JOB – Lay out all the entries below as a Markdown table with two columns, Row and Line, putting a row number in Row and the full line in Line. Leave out blank lines.

[Some entries]
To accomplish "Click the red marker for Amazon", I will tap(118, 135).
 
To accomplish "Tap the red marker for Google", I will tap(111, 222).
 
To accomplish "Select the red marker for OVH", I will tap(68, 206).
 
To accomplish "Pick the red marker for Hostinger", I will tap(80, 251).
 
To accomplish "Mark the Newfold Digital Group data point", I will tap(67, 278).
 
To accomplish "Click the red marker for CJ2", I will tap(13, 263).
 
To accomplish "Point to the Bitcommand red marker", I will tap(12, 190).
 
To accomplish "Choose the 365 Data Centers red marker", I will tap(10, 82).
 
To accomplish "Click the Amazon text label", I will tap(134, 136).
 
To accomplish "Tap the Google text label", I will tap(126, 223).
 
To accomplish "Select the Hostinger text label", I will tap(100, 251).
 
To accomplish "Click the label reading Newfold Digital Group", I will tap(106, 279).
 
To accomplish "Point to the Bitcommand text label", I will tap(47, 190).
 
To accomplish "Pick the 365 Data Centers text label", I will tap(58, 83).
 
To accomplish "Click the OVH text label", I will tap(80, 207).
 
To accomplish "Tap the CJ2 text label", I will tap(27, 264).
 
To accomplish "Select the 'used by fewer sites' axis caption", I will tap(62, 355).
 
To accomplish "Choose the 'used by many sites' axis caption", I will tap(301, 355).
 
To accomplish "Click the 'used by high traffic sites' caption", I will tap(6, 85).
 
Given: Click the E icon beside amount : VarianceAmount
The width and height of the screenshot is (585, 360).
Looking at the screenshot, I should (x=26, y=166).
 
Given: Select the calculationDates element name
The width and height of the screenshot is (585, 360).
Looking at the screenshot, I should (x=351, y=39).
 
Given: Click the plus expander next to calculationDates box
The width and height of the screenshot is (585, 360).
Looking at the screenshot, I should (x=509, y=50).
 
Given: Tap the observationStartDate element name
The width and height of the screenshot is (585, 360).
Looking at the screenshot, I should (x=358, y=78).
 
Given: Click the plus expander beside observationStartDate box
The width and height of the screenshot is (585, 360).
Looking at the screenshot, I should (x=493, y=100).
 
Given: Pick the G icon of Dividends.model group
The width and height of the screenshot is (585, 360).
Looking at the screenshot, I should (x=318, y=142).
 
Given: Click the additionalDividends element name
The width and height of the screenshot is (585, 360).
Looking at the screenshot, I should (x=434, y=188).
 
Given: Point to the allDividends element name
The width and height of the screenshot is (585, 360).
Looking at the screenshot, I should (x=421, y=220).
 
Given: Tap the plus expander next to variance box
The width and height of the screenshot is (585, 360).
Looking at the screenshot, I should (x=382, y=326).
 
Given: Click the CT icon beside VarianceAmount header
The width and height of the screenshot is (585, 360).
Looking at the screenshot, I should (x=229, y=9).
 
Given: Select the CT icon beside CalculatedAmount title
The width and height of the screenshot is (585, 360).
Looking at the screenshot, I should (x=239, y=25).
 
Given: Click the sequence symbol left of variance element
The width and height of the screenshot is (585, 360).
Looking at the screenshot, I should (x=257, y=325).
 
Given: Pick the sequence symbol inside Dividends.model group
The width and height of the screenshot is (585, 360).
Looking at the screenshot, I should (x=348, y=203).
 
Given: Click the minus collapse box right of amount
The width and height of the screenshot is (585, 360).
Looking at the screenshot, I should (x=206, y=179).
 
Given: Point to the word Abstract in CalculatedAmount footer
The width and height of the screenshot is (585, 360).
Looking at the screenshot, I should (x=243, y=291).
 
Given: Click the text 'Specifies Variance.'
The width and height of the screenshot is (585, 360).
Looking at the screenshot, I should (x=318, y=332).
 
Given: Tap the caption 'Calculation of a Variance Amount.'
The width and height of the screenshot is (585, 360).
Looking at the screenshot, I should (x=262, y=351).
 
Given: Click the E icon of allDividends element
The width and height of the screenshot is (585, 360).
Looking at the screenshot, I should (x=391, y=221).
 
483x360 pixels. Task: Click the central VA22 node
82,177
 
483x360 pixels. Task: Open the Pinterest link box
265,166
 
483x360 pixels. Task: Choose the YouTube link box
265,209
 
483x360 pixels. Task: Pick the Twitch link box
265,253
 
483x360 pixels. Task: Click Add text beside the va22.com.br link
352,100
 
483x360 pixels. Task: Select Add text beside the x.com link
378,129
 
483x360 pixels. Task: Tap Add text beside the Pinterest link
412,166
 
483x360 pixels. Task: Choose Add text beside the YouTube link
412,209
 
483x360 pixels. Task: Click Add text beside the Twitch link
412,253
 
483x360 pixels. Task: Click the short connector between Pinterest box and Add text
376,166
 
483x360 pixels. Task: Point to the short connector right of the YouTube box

RESULT OF THE TASK –
| Row | Line |
|---|---|
| 1 | To accomplish "Click the red marker for Amazon", I will tap(118, 135). |
| 2 | To accomplish "Tap the red marker for Google", I will tap(111, 222). |
| 3 | To accomplish "Select the red marker for OVH", I will tap(68, 206). |
| 4 | To accomplish "Pick the red marker for Hostinger", I will tap(80, 251). |
| 5 | To accomplish "Mark the Newfold Digital Group data point", I will tap(67, 278). |
| 6 | To accomplish "Click the red marker for CJ2", I will tap(13, 263). |
| 7 | To accomplish "Point to the Bitcommand red marker", I will tap(12, 190). |
| 8 | To accomplish "Choose the 365 Data Centers red marker", I will tap(10, 82). |
| 9 | To accomplish "Click the Amazon text label", I will tap(134, 136). |
| 10 | To accomplish "Tap the Google text label", I will tap(126, 223). |
| 11 | To accomplish "Select the Hostinger text label", I will tap(100, 251). |
| 12 | To accomplish "Click the label reading Newfold Digital Group", I will tap(106, 279). |
| 13 | To accomplish "Point to the Bitcommand text label", I will tap(47, 190). |
| 14 | To accomplish "Pick the 365 Data Centers text label", I will tap(58, 83). |
| 15 | To accomplish "Click the OVH text label", I will tap(80, 207). |
| 16 | To accomplish "Tap the CJ2 text label", I will tap(27, 264). |
| 17 | To accomplish "Select the 'used by fewer sites' axis caption", I will tap(62, 355). |
| 18 | To accomplish "Choose the 'used by many sites' axis caption", I will tap(301, 355). |
| 19 | To accomplish "Click the 'used by high traffic sites' caption", I will tap(6, 85). |
| 20 | Given: Click the E icon beside amount : VarianceAmount |
| 21 | The width and height of the screenshot is (585, 360). |
| 22 | Looking at the screenshot, I should (x=26, y=166). |
| 23 | Given: Select the calculationDates element name |
| 24 | The width and height of the screenshot is (585, 360). |
| 25 | Looking at the screenshot, I should (x=351, y=39). |
| 26 | Given: Click the plus expander next to calculationDates box |
| 27 | The width and height of the screenshot is (585, 360). |
| 28 | Looking at the screenshot, I should (x=509, y=50). |
| 29 | Given: Tap the observationStartDate element name |
| 30 | The width and height of the screenshot is (585, 360). |
| 31 | Looking at the screenshot, I should (x=358, y=78). |
| 32 | Given: Click the plus expander beside observationStartDate box |
| 33 | The width and height of the screenshot is (585, 360). |
| 34 | Looking at the screenshot, I should (x=493, y=100). |
| 35 | Given: Pick the G icon of Dividends.model group |
| 36 | The width and height of the screenshot is (585, 360). |
| 37 | Looking at the screenshot, I should (x=318, y=142). |
| 38 | Given: Click the additionalDividends element name |
| 39 | The width and height of the screenshot is (585, 360). |
| 40 | Looking at the screenshot, I should (x=434, y=188). |
| 41 | Given: Point to the allDividends element name |
| 42 | The width and height of the screenshot is (585, 360). |
| 43 | Looking at the screenshot, I should (x=421, y=220). |
| 44 | Given: Tap the plus expander next to variance box |
| 45 | The width and height of the screenshot is (585, 360). |
| 46 | Looking at the screenshot, I should (x=382, y=326). |
| 47 | Given: Click the CT icon beside VarianceAmount header |
| 48 | The width and height of the screenshot is (585, 360). |
| 49 | Looking at the screenshot, I should (x=229, y=9). |
| 50 | Given: Select the CT icon beside CalculatedAmount title |
| 51 | The width and height of the screenshot is (585, 360). |
| 52 | Looking at the screenshot, I should (x=239, y=25). |
| 53 | Given: Click the sequence symbol left of variance element |
| 54 | The width and height of the screenshot is (585, 360). |
| 55 | Looking at the screenshot, I should (x=257, y=325). |
| 56 | Given: Pick the sequence symbol inside Dividends.model group |
| 57 | The width and height of the screenshot is (585, 360). |
| 58 | Looking at the screenshot, I should (x=348, y=203). |
| 59 | Given: Click the minus collapse box right of amount |
| 60 | The width and height of the screenshot is (585, 360). |
| 61 | Looking at the screenshot, I should (x=206, y=179). |
| 62 | Given: Point to the word Abstract in CalculatedAmount footer |
| 63 | The width and height of the screenshot is (585, 360). |
| 64 | Looking at the screenshot, I should (x=243, y=291). |
| 65 | Given: Click the text 'Specifies Variance.' |
| 66 | The width and height of the screenshot is (585, 360). |
| 67 | Looking at the screenshot, I should (x=318, y=332). |
| 68 | Given: Tap the caption 'Calculation of a Variance Amount.' |
| 69 | The width and height of the screenshot is (585, 360). |
| 70 | Looking at the screenshot, I should (x=262, y=351). |
| 71 | Given: Click the E icon of allDividends element |
| 72 | The width and height of the screenshot is (585, 360). |
| 73 | Looking at the screenshot, I should (x=391, y=221). |
| 74 | 483x360 pixels. Task: Click the central VA22 node |
| 75 | 82,177 |
| 76 | 483x360 pixels. Task: Open the Pinterest link box |
| 77 | 265,166 |
| 78 | 483x360 pixels. Task: Choose the YouTube link box |
| 79 | 265,209 |
| 80 | 483x360 pixels. Task: Pick the Twitch link box |
| 81 | 265,253 |
| 82 | 483x360 pixels. Task: Click Add text beside the va22.com.br link |
| 83 | 352,100 |
| 84 | 483x360 pixels. Task: Select Add text beside the x.com link |
| 85 | 378,129 |
| 86 | 483x360 pixels. Task: Tap Add text beside the Pinterest link |
| 87 | 412,166 |
| 88 | 483x360 pixels. Task: Choose Add text beside the YouTube link |
| 89 | 412,209 |
| 90 | 483x360 pixels. Task: Click Add text beside the Twitch link |
| 91 | 412,253 |
| 92 | 483x360 pixels. Task: Click the short connector between Pinterest box and Add text |
| 93 | 376,166 |
| 94 | 483x360 pixels. Task: Point to the short connector right of the YouTube box |